-- Opening Marker --

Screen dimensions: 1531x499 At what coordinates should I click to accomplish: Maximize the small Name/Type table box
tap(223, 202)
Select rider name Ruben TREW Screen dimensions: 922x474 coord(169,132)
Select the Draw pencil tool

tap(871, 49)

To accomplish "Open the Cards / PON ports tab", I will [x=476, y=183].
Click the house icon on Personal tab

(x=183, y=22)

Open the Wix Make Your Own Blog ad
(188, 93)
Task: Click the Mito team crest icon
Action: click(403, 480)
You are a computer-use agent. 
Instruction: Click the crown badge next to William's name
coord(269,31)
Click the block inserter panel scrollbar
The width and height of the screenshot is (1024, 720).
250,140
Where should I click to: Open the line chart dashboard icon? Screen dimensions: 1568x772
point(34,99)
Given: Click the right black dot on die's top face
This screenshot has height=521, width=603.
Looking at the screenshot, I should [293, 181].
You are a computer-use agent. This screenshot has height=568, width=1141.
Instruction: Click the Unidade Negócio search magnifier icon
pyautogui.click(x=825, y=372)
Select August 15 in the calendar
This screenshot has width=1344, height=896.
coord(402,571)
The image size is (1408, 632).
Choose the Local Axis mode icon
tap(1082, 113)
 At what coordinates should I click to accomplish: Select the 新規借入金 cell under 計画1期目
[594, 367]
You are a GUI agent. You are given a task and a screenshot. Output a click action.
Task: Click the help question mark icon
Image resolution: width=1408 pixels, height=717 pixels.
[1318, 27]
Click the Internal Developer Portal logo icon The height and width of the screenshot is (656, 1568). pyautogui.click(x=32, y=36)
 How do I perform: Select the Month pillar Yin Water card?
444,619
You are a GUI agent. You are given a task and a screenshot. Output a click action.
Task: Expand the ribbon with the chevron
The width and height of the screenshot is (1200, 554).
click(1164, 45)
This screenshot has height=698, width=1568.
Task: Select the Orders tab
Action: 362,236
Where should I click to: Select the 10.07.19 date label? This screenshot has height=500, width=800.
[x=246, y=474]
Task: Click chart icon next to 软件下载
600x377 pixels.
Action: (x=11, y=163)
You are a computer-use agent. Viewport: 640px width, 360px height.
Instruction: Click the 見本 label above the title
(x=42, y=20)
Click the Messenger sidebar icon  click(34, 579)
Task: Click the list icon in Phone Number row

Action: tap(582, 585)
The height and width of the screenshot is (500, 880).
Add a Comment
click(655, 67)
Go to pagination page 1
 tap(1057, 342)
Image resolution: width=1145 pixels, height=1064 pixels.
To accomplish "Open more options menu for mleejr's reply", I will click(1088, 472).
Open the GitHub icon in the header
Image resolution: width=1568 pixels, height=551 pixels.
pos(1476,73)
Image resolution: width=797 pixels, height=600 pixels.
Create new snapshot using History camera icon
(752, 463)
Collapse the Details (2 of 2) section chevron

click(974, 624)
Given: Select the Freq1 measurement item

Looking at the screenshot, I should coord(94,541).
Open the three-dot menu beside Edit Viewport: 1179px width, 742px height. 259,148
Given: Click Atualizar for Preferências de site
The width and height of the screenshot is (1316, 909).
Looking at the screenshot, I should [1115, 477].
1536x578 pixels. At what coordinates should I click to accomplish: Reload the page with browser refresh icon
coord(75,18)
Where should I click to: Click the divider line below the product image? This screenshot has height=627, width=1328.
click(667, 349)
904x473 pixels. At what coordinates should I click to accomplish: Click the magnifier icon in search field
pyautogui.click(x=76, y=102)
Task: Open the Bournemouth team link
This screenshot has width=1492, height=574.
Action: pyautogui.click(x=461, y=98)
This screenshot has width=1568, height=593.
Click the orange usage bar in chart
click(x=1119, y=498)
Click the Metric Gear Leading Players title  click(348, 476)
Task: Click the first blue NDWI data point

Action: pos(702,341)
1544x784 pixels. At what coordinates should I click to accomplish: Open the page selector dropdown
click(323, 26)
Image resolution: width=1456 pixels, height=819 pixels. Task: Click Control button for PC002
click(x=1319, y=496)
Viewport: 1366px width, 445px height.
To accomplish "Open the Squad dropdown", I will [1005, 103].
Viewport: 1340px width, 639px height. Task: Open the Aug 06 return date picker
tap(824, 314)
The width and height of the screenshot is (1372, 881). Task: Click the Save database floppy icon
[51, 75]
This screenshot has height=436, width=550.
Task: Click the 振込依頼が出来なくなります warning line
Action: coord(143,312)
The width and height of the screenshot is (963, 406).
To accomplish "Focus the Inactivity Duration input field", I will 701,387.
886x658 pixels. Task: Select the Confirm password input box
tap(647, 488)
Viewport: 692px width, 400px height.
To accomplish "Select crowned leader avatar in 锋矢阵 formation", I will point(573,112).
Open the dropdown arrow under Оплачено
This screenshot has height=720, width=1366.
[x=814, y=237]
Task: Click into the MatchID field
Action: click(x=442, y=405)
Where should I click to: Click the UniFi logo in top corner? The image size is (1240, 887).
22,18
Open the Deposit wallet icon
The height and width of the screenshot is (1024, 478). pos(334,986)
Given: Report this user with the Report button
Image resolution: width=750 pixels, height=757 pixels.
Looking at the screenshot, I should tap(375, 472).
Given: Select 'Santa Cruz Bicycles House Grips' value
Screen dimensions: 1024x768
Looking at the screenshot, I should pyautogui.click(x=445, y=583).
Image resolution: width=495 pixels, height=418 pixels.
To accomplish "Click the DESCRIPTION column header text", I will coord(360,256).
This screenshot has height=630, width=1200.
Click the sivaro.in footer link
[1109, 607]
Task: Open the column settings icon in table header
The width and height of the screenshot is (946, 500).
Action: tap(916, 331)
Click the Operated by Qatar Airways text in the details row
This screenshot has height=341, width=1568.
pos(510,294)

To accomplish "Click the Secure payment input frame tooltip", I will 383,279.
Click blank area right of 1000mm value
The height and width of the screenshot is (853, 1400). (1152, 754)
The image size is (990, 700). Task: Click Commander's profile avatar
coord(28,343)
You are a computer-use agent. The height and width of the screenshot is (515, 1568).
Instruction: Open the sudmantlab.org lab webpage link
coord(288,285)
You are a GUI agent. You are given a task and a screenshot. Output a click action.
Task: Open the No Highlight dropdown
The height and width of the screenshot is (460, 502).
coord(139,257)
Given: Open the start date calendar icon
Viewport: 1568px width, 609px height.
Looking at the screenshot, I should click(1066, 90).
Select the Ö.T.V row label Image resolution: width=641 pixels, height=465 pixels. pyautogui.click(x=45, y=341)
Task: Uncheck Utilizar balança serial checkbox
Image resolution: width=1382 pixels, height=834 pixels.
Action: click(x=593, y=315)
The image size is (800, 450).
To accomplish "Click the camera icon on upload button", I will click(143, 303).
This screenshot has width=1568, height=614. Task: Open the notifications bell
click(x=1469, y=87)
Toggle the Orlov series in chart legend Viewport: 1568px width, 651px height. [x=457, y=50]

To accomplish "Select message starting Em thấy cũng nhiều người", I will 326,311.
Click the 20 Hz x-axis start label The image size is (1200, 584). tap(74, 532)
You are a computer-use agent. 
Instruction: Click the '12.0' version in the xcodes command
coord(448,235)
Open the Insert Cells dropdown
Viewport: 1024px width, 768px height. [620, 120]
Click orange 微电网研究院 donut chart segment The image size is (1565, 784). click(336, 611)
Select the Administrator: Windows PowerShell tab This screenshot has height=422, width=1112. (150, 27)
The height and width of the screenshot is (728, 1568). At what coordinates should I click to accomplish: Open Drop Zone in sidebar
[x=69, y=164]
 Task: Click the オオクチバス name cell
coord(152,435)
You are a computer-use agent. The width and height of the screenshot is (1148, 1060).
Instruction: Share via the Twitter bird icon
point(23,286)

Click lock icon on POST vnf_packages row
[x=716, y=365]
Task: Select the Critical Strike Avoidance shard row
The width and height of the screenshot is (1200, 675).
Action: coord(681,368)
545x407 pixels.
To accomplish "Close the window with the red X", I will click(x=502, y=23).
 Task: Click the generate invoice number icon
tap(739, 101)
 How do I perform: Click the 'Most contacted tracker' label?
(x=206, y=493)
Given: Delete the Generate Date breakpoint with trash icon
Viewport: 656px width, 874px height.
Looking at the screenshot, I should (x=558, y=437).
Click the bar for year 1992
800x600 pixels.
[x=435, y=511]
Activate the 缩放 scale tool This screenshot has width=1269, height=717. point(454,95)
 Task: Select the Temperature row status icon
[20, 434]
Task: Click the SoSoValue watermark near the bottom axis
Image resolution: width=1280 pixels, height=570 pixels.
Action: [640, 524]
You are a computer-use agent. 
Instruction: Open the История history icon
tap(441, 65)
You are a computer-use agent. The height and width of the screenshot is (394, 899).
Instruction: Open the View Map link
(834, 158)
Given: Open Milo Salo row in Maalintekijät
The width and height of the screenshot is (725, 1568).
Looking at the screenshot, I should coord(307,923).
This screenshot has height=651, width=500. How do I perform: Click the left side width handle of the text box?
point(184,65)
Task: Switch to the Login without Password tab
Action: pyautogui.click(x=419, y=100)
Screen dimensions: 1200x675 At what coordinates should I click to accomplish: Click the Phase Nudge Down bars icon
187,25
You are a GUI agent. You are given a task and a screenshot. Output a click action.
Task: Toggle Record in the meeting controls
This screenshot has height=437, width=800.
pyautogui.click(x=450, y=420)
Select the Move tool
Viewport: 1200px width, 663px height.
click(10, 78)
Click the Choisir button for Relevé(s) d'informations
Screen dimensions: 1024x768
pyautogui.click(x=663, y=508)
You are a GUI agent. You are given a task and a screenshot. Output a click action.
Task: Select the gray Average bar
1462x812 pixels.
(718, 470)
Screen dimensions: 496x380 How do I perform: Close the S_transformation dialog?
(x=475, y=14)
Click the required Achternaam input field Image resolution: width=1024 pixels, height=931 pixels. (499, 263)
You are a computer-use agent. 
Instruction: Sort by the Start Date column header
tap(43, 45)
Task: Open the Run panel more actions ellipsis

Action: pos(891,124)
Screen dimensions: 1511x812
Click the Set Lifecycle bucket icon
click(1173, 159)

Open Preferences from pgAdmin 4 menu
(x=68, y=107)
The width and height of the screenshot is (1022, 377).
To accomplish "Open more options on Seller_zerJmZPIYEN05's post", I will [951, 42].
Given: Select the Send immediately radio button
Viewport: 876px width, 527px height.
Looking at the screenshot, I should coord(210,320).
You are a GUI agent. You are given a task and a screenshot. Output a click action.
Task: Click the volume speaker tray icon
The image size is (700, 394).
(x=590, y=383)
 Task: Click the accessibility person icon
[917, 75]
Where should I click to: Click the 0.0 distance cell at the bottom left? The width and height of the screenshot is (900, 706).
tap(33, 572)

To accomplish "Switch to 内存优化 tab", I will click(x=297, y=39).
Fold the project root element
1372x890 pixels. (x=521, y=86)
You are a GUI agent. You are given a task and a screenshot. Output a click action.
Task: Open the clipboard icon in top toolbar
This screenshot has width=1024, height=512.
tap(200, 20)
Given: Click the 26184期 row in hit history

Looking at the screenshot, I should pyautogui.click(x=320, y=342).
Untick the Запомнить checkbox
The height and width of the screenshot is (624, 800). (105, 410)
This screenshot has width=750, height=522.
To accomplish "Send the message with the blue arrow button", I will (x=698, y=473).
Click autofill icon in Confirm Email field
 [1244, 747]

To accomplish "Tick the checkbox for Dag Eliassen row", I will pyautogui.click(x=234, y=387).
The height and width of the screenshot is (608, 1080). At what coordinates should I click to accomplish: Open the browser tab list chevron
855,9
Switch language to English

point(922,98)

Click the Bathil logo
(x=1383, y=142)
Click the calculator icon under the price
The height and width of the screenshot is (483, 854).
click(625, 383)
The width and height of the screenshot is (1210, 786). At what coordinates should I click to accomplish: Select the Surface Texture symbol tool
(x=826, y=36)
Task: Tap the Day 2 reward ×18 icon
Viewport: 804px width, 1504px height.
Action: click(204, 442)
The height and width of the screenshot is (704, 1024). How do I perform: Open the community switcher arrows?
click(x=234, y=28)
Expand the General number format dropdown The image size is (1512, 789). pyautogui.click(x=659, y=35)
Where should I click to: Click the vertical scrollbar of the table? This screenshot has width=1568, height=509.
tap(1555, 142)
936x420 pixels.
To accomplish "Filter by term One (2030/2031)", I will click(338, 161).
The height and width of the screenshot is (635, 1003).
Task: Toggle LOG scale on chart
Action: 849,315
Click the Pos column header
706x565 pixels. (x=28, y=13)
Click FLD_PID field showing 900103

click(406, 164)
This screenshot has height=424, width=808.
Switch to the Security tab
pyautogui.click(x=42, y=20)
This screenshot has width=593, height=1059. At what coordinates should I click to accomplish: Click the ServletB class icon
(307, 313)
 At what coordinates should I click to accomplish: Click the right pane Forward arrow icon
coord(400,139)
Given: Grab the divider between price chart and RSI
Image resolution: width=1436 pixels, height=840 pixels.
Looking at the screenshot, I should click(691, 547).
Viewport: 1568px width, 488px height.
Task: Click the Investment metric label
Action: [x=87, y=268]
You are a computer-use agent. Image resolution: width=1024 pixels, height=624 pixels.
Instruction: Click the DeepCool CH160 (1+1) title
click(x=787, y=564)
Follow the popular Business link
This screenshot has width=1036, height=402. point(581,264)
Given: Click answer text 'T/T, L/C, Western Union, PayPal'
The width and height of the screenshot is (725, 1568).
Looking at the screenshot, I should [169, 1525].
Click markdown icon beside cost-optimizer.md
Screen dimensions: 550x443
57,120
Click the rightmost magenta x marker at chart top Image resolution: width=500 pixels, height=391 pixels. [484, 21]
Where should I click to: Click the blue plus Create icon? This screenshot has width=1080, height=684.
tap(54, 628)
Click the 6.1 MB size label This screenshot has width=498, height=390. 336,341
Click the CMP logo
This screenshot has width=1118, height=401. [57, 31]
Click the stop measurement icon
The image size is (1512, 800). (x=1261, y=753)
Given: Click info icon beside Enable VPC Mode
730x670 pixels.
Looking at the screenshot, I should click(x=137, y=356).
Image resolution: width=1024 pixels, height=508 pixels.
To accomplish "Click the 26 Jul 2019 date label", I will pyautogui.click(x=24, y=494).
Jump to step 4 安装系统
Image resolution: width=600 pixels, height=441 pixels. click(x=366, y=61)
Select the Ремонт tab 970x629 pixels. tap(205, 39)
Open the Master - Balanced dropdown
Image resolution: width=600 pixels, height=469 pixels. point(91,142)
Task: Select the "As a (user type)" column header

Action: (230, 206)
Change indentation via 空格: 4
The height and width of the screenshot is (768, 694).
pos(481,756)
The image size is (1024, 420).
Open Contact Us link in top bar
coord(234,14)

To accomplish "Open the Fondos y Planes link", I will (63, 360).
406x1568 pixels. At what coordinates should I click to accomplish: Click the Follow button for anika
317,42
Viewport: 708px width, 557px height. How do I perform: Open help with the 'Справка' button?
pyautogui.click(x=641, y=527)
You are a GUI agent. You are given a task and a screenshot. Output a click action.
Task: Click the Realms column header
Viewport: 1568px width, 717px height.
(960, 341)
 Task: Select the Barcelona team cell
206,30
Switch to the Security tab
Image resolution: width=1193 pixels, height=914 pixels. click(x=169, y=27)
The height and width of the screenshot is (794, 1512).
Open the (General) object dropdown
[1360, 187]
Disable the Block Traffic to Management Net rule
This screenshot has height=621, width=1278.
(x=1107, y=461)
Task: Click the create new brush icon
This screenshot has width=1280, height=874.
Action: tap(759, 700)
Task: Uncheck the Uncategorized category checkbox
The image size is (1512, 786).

-- Closing Marker --

**EXERCISE DETAILS:** Starting at the line above that contains "Open the Insert Cells dropdown", write out each line exactly until the line that contains "Task: Click the SoSoValue" has been written, and stop there.

**WRITTEN RESPONSE:**
Open the Insert Cells dropdown
Viewport: 1024px width, 768px height. [620, 120]
Click orange 微电网研究院 donut chart segment The image size is (1565, 784). click(336, 611)
Select the Administrator: Windows PowerShell tab This screenshot has height=422, width=1112. (150, 27)
The height and width of the screenshot is (728, 1568). At what coordinates should I click to accomplish: Open Drop Zone in sidebar
[x=69, y=164]
 Task: Click the オオクチバス name cell
coord(152,435)
You are a computer-use agent. The width and height of the screenshot is (1148, 1060).
Instruction: Share via the Twitter bird icon
point(23,286)

Click lock icon on POST vnf_packages row
[x=716, y=365]
Task: Select the Critical Strike Avoidance shard row
The width and height of the screenshot is (1200, 675).
Action: coord(681,368)
545x407 pixels.
To accomplish "Close the window with the red X", I will click(x=502, y=23).
 Task: Click the generate invoice number icon
tap(739, 101)
 How do I perform: Click the 'Most contacted tracker' label?
(x=206, y=493)
Given: Delete the Generate Date breakpoint with trash icon
Viewport: 656px width, 874px height.
Looking at the screenshot, I should (x=558, y=437).
Click the bar for year 1992
800x600 pixels.
[x=435, y=511]
Activate the 缩放 scale tool This screenshot has width=1269, height=717. point(454,95)
 Task: Select the Temperature row status icon
[20, 434]
Task: Click the SoSoValue watermark near the bottom axis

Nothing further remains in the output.